Below in an attempt to give plain answers to some of the most frequently asked questions about pixels and resolution.

Table of Contents

  1. What is resolution, and how is it expressed?
  2. My expensive camera outputs images that are only 72 ppi! How can I increase its resolution?
  3. Is the embedded ppi-number useless, then?
  4. What is my camera's pixel count?
  5. How big is a pixel?
  6. Wait! The pixel pitch on my camera's sensor is 9 micro­meters. Isn't that a size?
  7. Wait! My astronomer friend talks about the angular size of her pixels.
  8. If the the sensor's pixel pitch is large, will that not result in lower resolution?
  9. So the physical size of the sensor cell or the sensor chip does not matter at all?
  10. Is a camera with more megapixels always better?
  11. What is the largest size I can print?
  12. What is the minimum resolution I can use to produce an acceptable print?
  13. How do I print at a specific resolution?
  14. How do I print an image at “100 %” or at its “actual size”?
  15. I used Photoshop to change the resolution on my image to 72 pixels/inch to match the resolution of my screen. It looks fine on the monitor screen, but when I print the image – it is horrible! What's up?
  16. I have a nice 400x300 pixel image that I saved from the web. When I make a 4 by 3 inch print from it, it looks bad. What's up?
  17. The printer/editor at the magazine that is to publish my images said that the images had to be at least 300 ppi. How do I change the resolution to 300 ppi?
  18. What size images should I use on my website?
  19. How do I set the ppi-number of an image in Photoshop?
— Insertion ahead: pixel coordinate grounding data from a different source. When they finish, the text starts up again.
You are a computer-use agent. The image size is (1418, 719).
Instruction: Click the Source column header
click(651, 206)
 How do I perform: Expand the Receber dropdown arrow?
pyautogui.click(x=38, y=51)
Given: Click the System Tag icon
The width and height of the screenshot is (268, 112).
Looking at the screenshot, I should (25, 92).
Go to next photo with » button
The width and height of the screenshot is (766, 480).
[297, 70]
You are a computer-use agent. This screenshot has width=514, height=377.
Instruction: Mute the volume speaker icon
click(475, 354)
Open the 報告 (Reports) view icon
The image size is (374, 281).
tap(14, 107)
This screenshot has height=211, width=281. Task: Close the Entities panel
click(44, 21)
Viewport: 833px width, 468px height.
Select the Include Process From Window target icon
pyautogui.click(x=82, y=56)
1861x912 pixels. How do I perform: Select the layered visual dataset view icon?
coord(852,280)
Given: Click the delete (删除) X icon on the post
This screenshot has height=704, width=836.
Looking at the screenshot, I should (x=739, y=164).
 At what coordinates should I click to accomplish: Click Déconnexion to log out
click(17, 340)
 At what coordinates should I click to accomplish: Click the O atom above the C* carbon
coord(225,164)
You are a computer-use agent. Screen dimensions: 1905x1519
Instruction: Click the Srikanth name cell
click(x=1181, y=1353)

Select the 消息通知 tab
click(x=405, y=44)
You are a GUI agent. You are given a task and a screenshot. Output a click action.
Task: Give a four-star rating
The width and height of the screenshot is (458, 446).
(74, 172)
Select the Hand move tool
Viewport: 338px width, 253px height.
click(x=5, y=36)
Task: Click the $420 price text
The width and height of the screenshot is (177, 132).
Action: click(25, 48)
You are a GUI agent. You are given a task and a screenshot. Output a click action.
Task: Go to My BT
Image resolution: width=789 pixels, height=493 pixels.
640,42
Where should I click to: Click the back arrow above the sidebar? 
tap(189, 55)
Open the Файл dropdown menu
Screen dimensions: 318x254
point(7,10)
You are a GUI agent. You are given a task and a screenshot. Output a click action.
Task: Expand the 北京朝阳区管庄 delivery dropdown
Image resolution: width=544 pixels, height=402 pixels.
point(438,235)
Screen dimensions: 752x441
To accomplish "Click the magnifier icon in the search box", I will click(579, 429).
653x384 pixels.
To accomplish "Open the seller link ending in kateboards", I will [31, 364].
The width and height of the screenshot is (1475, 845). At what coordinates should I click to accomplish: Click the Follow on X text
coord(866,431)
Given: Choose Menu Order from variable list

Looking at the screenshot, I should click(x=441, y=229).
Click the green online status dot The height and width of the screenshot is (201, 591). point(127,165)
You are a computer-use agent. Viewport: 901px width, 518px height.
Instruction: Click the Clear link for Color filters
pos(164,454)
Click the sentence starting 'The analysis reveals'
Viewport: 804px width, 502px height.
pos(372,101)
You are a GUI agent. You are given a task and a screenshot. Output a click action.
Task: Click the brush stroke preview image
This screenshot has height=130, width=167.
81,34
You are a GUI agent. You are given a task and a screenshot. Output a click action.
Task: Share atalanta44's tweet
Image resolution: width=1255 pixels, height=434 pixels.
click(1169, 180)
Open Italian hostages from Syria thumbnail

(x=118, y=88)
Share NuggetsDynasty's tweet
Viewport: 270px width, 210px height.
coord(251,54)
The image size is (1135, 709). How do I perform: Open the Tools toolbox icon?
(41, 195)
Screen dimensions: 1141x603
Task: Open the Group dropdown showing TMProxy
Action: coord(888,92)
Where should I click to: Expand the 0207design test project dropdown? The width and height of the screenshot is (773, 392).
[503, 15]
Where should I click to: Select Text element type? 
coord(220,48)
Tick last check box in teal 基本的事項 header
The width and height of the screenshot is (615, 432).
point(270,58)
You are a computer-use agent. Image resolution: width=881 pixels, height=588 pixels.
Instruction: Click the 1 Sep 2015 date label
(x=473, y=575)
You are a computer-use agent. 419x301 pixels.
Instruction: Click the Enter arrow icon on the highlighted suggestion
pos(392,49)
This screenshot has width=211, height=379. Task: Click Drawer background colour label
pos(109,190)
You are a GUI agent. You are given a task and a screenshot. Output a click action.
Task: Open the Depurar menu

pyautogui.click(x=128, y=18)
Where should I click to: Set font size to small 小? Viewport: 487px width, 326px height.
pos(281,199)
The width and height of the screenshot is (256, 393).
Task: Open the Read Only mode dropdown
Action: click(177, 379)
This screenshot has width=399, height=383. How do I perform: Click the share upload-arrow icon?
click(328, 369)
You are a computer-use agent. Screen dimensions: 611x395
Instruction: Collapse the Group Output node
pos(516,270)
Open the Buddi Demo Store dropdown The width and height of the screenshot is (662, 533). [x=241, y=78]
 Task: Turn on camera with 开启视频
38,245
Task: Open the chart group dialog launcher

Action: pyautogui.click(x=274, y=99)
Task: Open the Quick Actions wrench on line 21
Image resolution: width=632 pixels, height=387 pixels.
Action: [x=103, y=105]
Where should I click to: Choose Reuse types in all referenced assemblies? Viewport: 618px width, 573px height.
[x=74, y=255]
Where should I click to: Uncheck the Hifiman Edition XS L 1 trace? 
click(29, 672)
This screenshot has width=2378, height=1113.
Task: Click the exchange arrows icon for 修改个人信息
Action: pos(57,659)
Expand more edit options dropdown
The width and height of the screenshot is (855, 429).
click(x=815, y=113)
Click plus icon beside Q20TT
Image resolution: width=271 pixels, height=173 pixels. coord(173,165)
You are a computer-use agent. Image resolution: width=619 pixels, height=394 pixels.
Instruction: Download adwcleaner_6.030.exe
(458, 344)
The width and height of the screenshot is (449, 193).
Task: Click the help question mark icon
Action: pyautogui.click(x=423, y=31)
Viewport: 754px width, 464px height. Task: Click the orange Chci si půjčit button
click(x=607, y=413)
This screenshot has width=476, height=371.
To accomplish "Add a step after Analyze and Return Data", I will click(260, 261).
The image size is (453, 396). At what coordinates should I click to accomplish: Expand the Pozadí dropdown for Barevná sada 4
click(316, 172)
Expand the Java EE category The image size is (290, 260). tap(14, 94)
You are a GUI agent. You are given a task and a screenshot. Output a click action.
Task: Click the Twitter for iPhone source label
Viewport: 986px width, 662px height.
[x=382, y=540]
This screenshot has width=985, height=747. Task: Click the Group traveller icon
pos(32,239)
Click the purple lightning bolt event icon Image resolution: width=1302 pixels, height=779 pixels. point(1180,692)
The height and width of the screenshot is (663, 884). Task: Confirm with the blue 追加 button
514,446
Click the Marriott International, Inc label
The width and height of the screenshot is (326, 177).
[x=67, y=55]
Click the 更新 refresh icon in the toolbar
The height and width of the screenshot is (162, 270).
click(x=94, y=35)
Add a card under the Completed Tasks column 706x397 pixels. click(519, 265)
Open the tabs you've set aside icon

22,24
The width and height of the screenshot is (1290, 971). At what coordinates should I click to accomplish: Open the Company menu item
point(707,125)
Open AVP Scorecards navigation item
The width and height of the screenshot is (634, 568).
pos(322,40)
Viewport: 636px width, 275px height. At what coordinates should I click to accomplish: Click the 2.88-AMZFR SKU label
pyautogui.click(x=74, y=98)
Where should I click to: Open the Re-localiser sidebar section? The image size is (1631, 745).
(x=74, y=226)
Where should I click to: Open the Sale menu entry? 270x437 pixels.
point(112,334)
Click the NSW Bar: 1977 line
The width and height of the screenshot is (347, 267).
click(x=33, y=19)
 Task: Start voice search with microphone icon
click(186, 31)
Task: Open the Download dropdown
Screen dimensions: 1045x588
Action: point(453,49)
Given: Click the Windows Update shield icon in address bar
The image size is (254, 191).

Q 1: What is resolution, and how is it expressed?

Resolution is a measure of the ability to resolve and separate fine details that are positioned close to each other.

Resolution in a photograph, digital or not, depends on a the entire system used to capture and reproduce the image for viewing. Assuming that focusing is accurate and that no motion blur or mechanical problems influence the image quality, the two most important factors influencing resolution in a digital image is the quality of optical system used for capture, and the number of pixels used to make up the image file.

The number of pixels along the height and width of a bitmap image is called the pixel dimensions of an image. In a lot of literature and advertising material, the word “resolution” is used as a synonym for the product of the pixel dimensions – usually measured in megapixels. This implies that resolution is determined by pixel dimensions alone, and leave other important system components, such as the optics, out of the picture. To avoid the confusion this creates, this FAQ will instead use the term pixel count to denote the product of the pixels dimensions. (see Q 4 below for more about this).

The resolution of a digital image when it is rendered on an output device (e.g. paper or screen) is usually expressed as pixels per inch (ppi). Photoshop CS expresses resolution as pixels/inch, and Corel Photopaint, IrfanView, Microsoft Office Picture Manager. Nikon Capture NX2, and Photoshop Elements unfortunately calls this dots per inch (dpi) – but in all cases, it is the same measure.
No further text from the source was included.